5.8.1 Identity Granularity
Every pod receives its own CDS-issued certificate (the pod is always the unit of identity), but there are two reasonable choices for where that certificate actually lives on the wire, and they differ in how much machinery the customer has to tolerate in their pod spec.
Per-pod via node-level proxy. A single mesh proxy runs on each node (typically as a DaemonSet) and holds the certificates for every pod on that node. When a pod opens a connection, the proxy selects the pod's certificate and presents it to the peer. The receiving side sees pod-level identity; the customer sees no additional sidecars in their workload. The trade-off is concentrated in the proxy, which now manages a growing and churning set of certificates rather than a single identity.
Per-pod via sidecar. Each pod gets its own mesh proxy colocated as a sidecar container. Each sidecar holds exactly one certificate. This is the cleanest arrangement from an identity-accounting perspective and mirrors the Istio deployment model, but it requires injecting a sidecar into every customer pod. That is costly for deployments that were not designed around service-mesh conventions, and at odds with C8s's preference for minimal workload-side disruption.

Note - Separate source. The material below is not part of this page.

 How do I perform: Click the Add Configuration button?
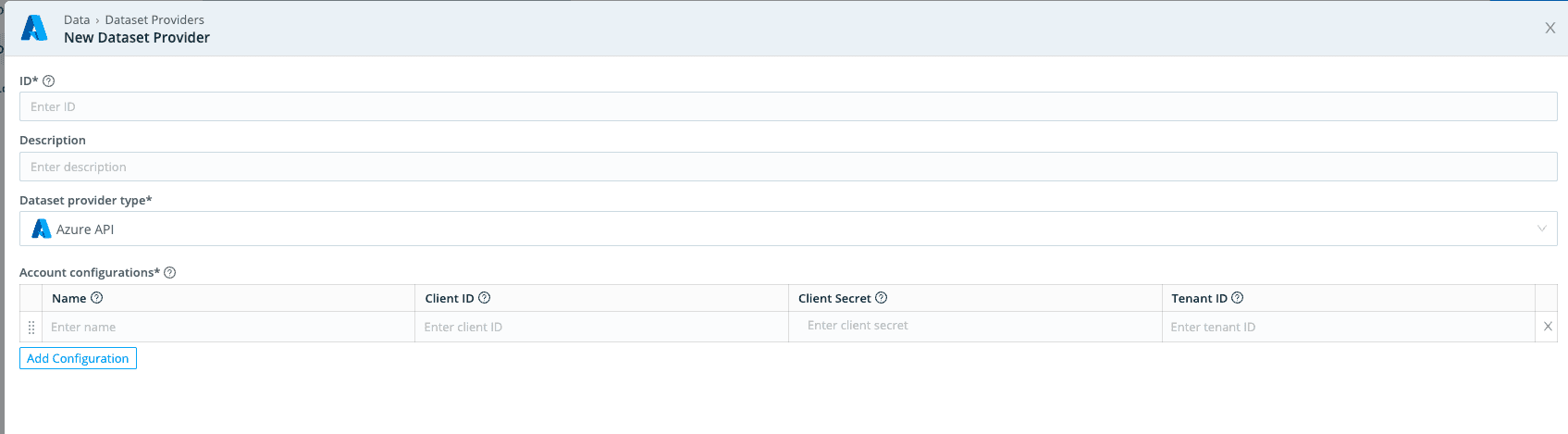click(x=78, y=359)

The on-the-wire semantics are identical in both cases. A raTLS handshake presents a per-pod certificate that chains to the CDS CA and corresponds to a measurement on the allow-list. The choice is operational. Deployments with very high pod churn, or those already standardized on per-pod sidecars for other reasons, may prefer the sidecar arrangement; most prefer the shared proxy.

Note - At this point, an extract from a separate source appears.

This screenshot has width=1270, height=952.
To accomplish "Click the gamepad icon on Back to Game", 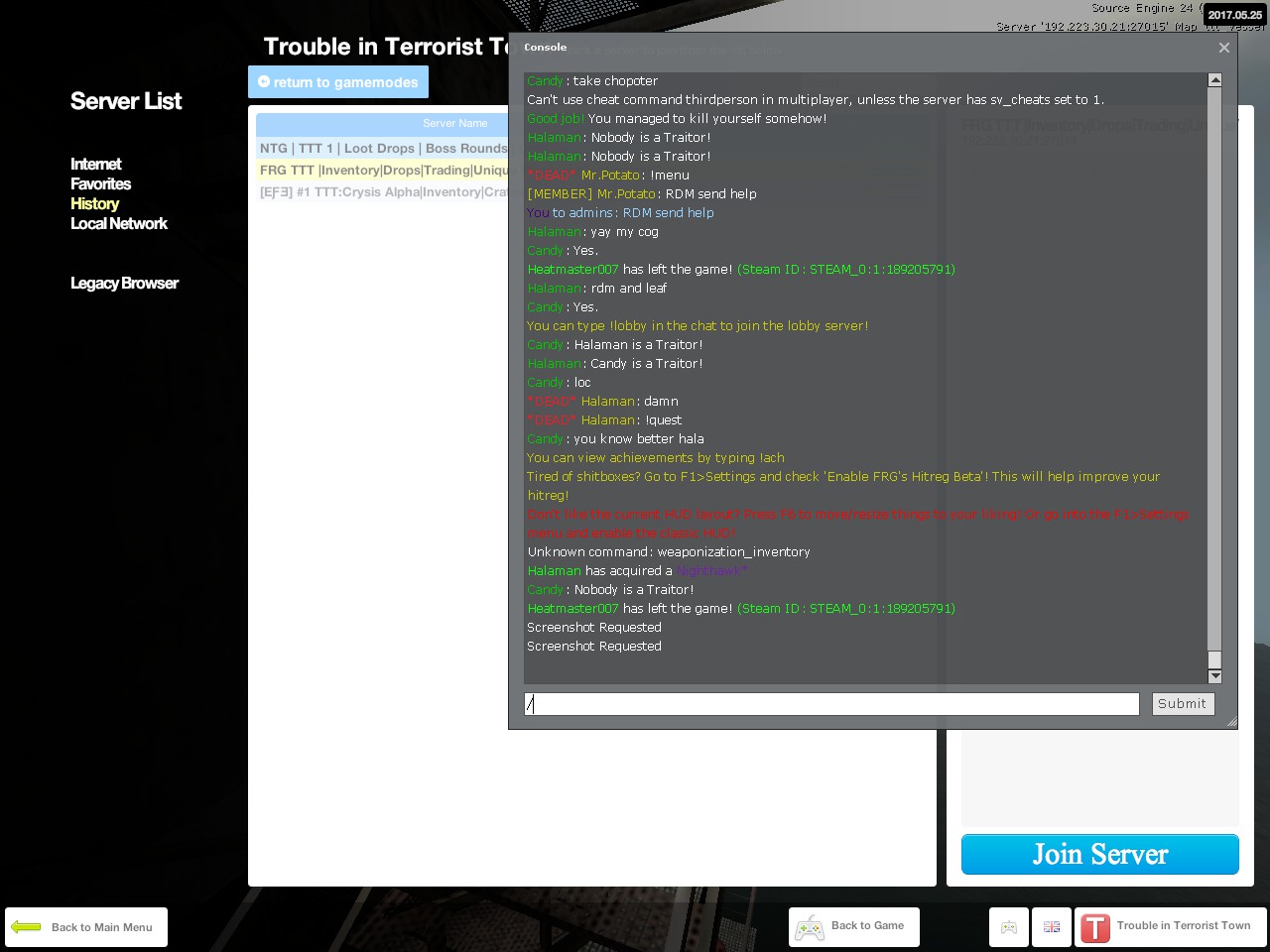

Per pod via proxy Per pod via sidecar
╔═ Node [CVM] ═════════════════════════════╗ ╔═ Node [CVM] ═════════════════════════════╗
║ ║ ║ ║
║ ┌───────┐ ┌───────┐ ┌───────┐ ║ ║ ┌──────────┐ ┌──────────┐ ┌──────────┐ ║
║ │ Pod A │ │ Pod B │ │ Pod C │ ║ ║ │ Pod A │ │ Pod B │ │ Pod C │ ║
║ └───┬───┘ └───┬───┘ └───┬───┘ ║ ║ └────┬─────┘ └────┬─────┘ └────┬─────┘ ║
║ │ │ │ ║ ║ │ │ │ ║
║ └────────────┼────────────┘ ║ ║ ▼ ▼ ▼ ║
║ │ ║ ║ ┌──────────┐ ┌──────────┐ ┌──────────┐ ║
║ ▼ ║ ║ │ Sidecar │ │ Sidecar │ │ Sidecar │ ║
║ ┌───────────────────┐ ║ ║ │ [A cert] │ │ [B cert] │ │ [C cert] │ ║
║ │ Mesh proxy │ ║ ║ └──────────┘ └──────────┘ └──────────┘ ║
║ │ [Pod A cert] │ ║ ║ ║
║ │ [Pod B cert] │ ║ ║ ║
║ │ [Pod C cert] │ ║ ║ ║
║ └───────────────────┘ ║ ║ ║
║ ║ ║ ║
╚══════════════════════════════════════════╝ ╚══════════════════════════════════════════╝
N identities, 1 proxy N identities, N sidecars
Figure: Two identity-holding arrangements. Both preserve pod-level identity on the wire; they differ in whether the certificate lives in a shared node-level proxy or in a sidecar colocated with each pod.
5.8.2 Freshness and Binding
Two concerns recur in attested TLS designs. Both have seen formal analysis and both admit a straightforward architectural answer. C8s addresses them by construction rather than as after-the-fact hardening.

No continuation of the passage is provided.